Explain the effects of export LANG, LC_CTYPE, and LC_ALL

Linux

Linux Problem Overview


I've just installed Linux Mint 17 and faced a problem that I couldn't use the Russian language in the terminal. (I see ? instead of letters.)

On one forum I found this solution:

> Added in ~/.profile:

export LANG=ru_RU.UTF-8
export LC_CTYPE=ru_RU.UTF-8
export LC_ALL=ru_RU.UTF-8

It helped, but also changed my interface language to Russian (which I didn't want). That's not even a problem, but anyway, I would like to know, how this code works (every line).

Linux Solutions


Solution 1 - Linux

I'll explain with detail:

export LANG=ru_RU.UTF-8

That is a shell command that will export an environment variable named LANG with the given value ru_RU.UTF-8. That instructs internationalized programs to use the Russian language (ru), variant from Russia (RU), and the UTF-8 encoding for console output.
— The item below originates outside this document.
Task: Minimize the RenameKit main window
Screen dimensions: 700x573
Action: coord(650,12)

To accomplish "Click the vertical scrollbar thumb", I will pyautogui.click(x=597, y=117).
Generally this single line is enough.

This other one:

export LC_CTYPE=ru_RU.UTF-8

Does a similar thing, but it tells the program not to change the language, but only the CTYPE to Russian. If a program can change a text to uppercase, then it will use the Russian rules to do so, even though the text itself may be in English.

It is worth saying that mixing LANG and LC_CTYPE can give unexpected results, because few people do that, so it is quite untested, unless maybe:

export LANG=ru_RU.UTF-8
export LC_CTYPE=C

That will make the program output in Russian, but the CTYPE standard old C style.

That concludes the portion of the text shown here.